**Activity**
Hand back every line from the beginning of the data below through the line containing "Task: Click the Welcome heading of the wizard", word for word and free of pictures.

--- Material supplied Enclosed Below ---

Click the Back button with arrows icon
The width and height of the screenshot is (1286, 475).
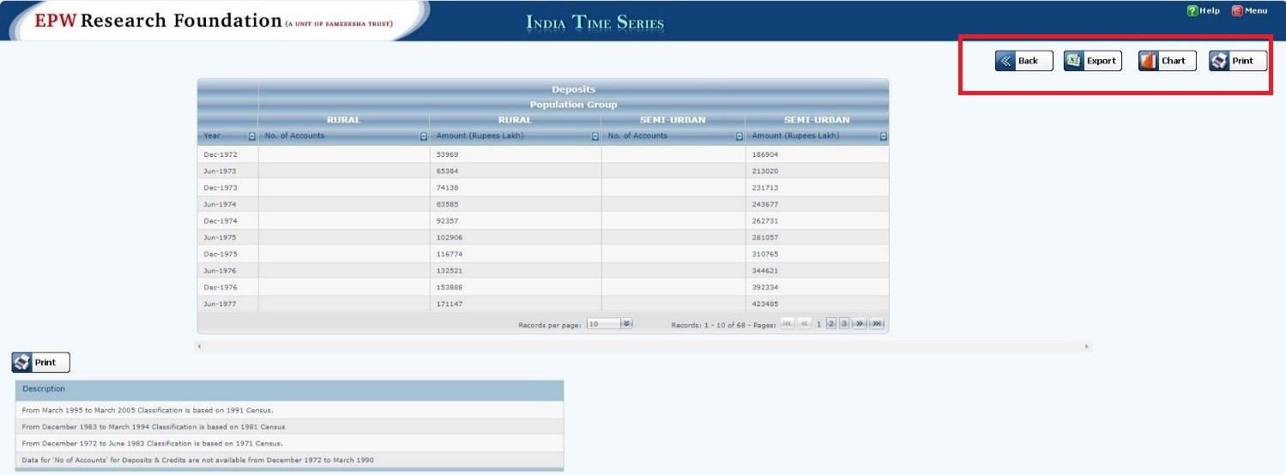(1023, 61)
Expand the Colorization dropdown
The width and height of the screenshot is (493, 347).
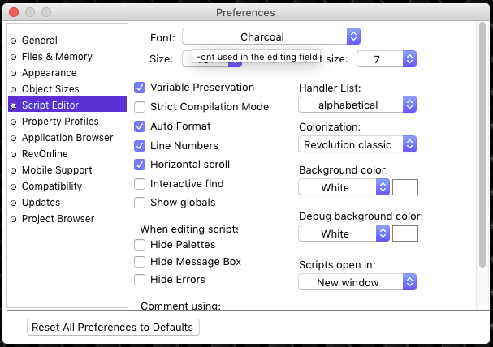357,144
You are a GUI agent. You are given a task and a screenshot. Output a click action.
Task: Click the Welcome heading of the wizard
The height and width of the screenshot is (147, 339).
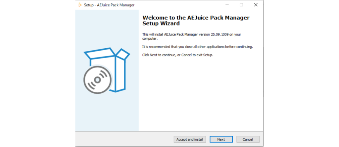(x=196, y=21)
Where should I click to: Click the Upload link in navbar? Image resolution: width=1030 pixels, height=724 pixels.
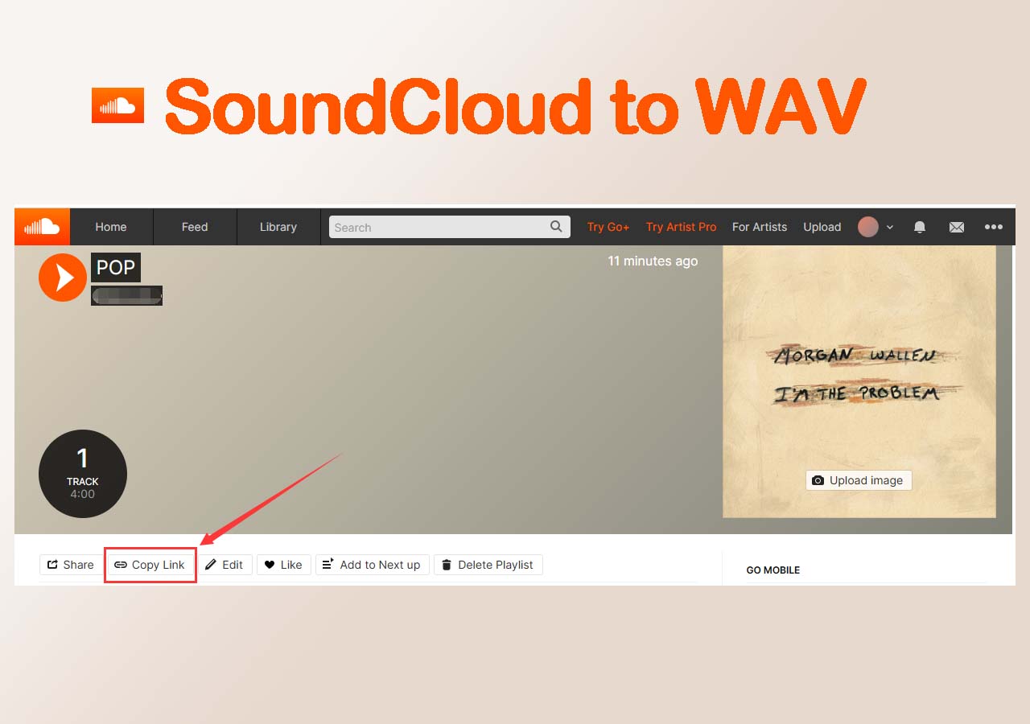(822, 227)
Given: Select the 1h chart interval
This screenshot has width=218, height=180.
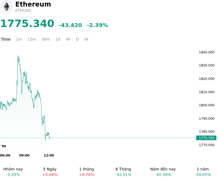Looking at the screenshot, I should [x=58, y=39].
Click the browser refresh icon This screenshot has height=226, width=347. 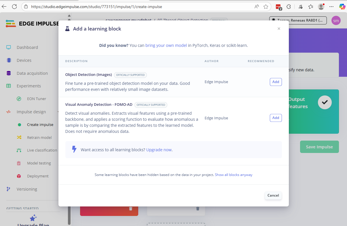(14, 6)
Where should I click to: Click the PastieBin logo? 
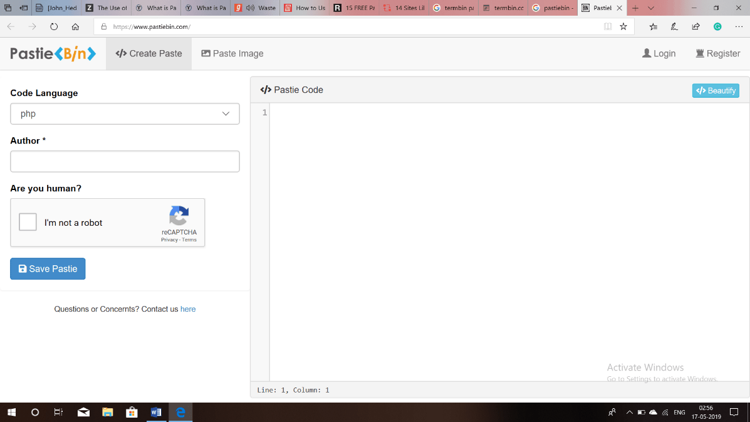(53, 54)
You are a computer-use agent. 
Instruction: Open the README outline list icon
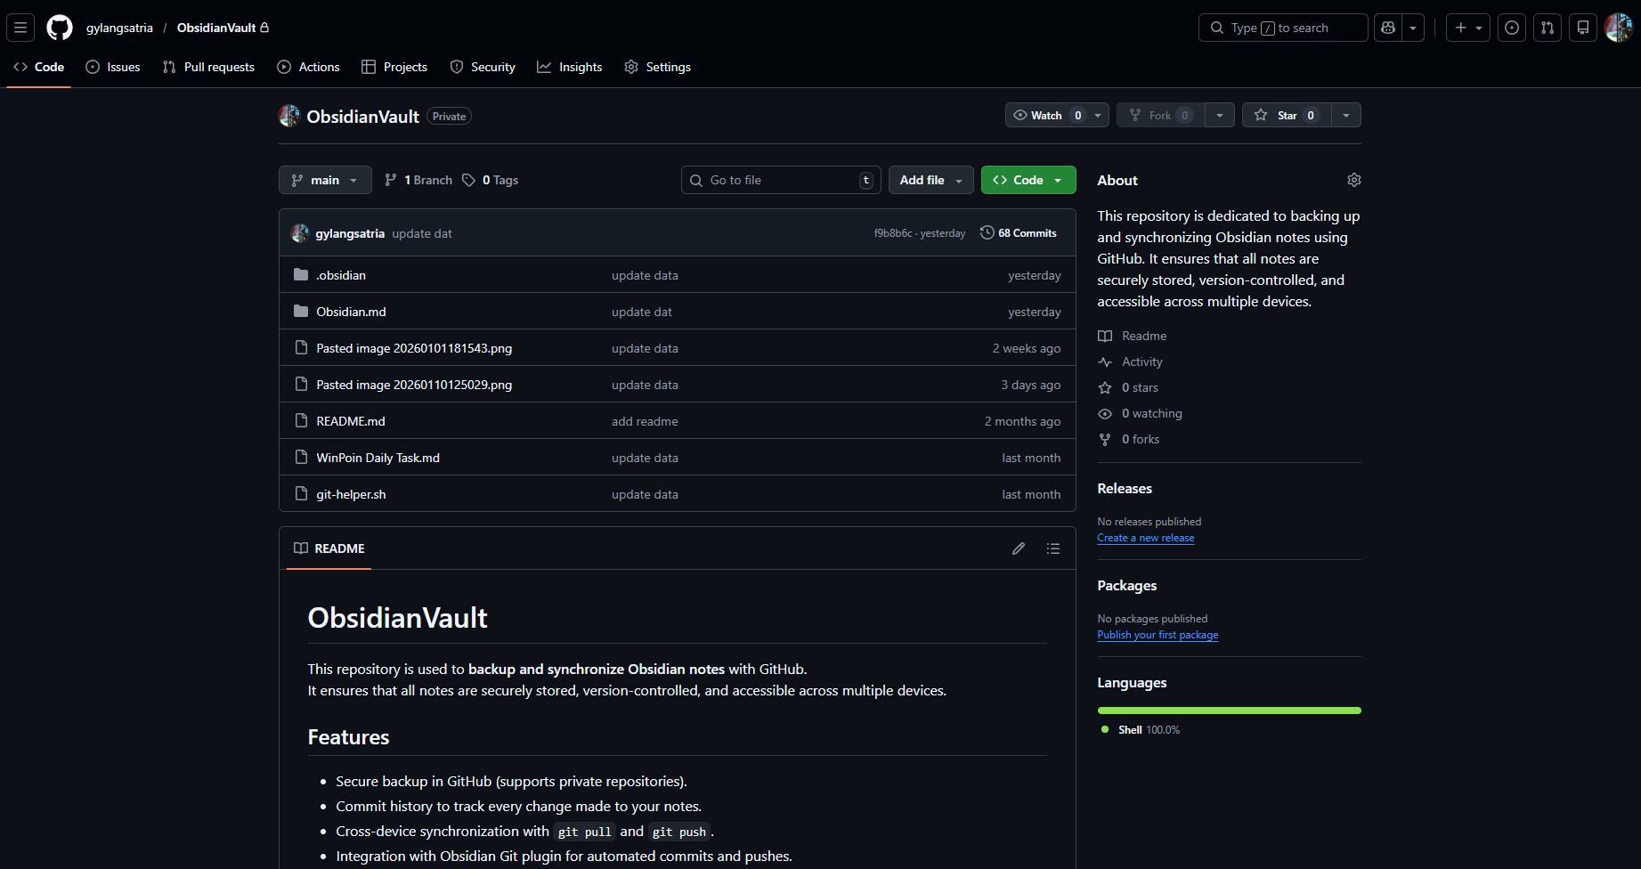pos(1053,548)
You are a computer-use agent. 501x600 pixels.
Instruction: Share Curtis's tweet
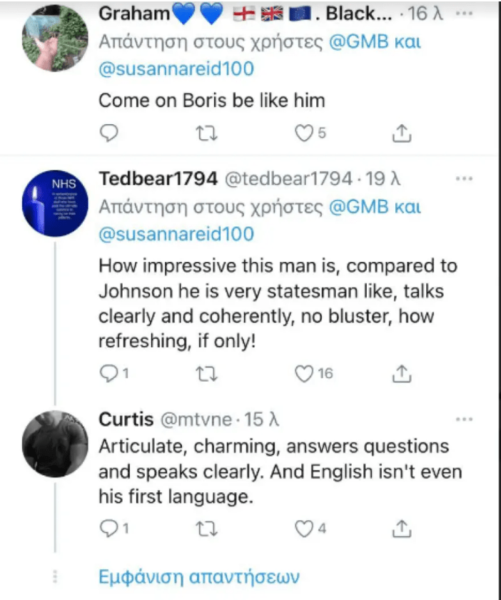tap(402, 529)
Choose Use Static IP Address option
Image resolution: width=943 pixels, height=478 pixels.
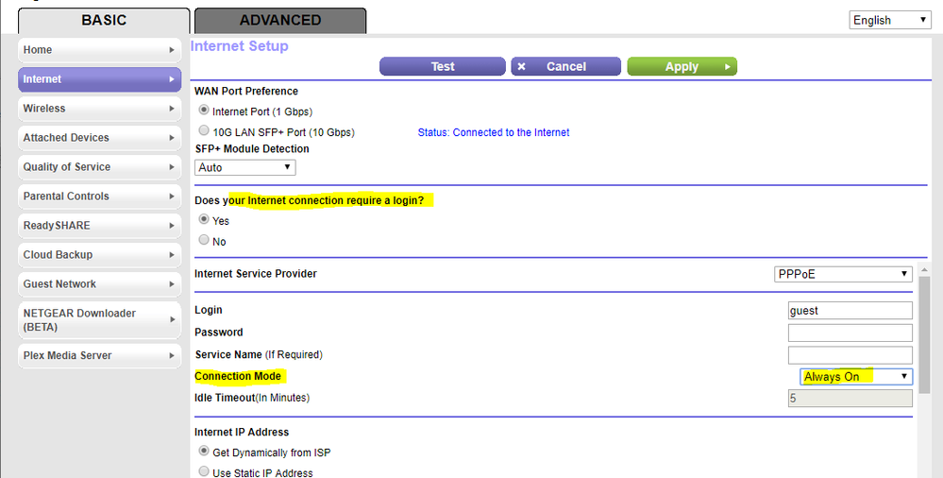[x=204, y=472]
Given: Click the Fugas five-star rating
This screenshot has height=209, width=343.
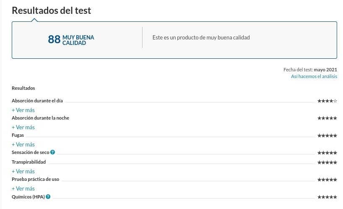Looking at the screenshot, I should (x=327, y=136).
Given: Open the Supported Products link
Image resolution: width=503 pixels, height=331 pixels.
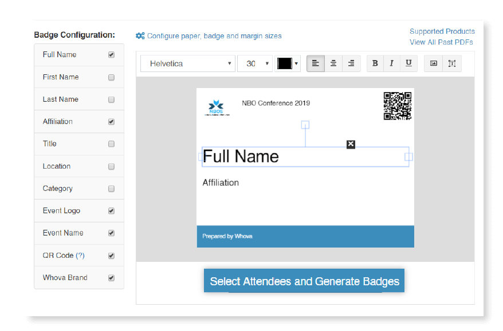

--- End of Enclosed Material supplied ---

**Answer**
Click the Back button with arrows icon
The width and height of the screenshot is (1286, 475).
(1023, 61)
Expand the Colorization dropdown
The width and height of the screenshot is (493, 347).
357,144
You are a GUI agent. You are given a task and a screenshot. Output a click action.
Task: Click the Welcome heading of the wizard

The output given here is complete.